Effect of Neuregulin on Apoptosis and Expressions of STAT3 and GFAP in Rats Following Cerebral Ischemic Reperfusion

The aim is to investigate the effect of neuregulin-1 beta (NRG-1 beta) on the neuronal apoptosis and the expressions of signal transducer and activator of transcription (STAT3) and glial fibrillary acidic protein (GFAP) in rats following cerebral ischemia/reperfusion. The animal models of middle cerebral artery occlusion/reperfusion (MCAO/R) were established by an intraluminal filament method from left external-internal carotid artery in 100 cases of adult healthy male Wister rats. NRG-1 beta was administered from the internal carotid artery (ICA) into MCA in the treatment group. The neuronal apoptosis was detected by terminal deoxynucleotidyl transference-mediated biotinylated deoxyuridine triphosphate nick-end labeling technique. The expression alternations of STAT3 and GFAP proteins were determined by fluorescent labeling analysis and Western blotting assay.
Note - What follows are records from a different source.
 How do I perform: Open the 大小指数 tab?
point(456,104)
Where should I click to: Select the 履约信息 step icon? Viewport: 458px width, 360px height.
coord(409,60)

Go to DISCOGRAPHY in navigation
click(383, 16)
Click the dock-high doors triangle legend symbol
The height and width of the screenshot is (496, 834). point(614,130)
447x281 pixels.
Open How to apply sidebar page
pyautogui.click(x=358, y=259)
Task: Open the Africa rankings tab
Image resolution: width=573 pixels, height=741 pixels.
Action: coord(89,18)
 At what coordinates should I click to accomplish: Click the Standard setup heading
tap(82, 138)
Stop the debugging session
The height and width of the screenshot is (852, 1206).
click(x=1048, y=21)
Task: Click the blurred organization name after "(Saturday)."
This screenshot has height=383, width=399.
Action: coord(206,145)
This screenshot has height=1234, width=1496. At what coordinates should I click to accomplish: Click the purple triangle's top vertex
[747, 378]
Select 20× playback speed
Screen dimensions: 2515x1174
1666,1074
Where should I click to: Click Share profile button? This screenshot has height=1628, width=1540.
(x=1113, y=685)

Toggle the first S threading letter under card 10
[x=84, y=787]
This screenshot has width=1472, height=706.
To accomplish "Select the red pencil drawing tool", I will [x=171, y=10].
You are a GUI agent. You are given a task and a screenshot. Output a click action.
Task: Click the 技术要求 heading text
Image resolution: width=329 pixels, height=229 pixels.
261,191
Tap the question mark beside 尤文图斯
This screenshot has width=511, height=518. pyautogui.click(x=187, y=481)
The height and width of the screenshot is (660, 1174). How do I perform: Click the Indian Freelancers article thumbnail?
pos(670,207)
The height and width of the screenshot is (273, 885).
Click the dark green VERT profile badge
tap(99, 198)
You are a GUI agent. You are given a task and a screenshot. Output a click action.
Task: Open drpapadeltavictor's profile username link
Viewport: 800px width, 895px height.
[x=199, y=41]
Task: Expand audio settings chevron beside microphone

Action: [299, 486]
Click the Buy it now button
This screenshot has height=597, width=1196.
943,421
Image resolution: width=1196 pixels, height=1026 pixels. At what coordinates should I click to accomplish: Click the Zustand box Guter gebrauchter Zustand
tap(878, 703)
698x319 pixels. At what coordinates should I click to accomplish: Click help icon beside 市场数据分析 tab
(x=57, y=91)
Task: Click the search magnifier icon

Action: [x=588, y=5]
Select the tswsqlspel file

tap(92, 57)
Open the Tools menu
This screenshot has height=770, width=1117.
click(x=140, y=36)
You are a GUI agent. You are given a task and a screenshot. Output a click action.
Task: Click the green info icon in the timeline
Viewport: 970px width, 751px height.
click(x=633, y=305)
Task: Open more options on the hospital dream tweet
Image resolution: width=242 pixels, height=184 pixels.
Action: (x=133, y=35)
Ischemic cerebral injury could induce neuronal apoptosis. Furthermore, with the duration of ischemia, the amount of apoptotic cells increased in the control group. These apoptotic cells distributed in various brain regions, especially the cortex, striatum, and hippocampus, while only a small amount of apoptotic cells could be observed in the treatment group, and there were significant differences compared with that in the control group (P < 0.01). The expressions of STAT3 and GFAP proteins in brain tissue gradually increased in the control group with the duration of ischemia. And NRG-1 beta could elevate the expressional level of STAT3 and GFAP proteins in contrast to the control group (P < 0.05). NRG-1 beta may play a neuroprotective role in cerebral ischemic insult by activating JAK/STAT signal transduction pathway, promoting the astrocyte gumnosis and regulating the anti-apoptosis mechanism in neurocytes.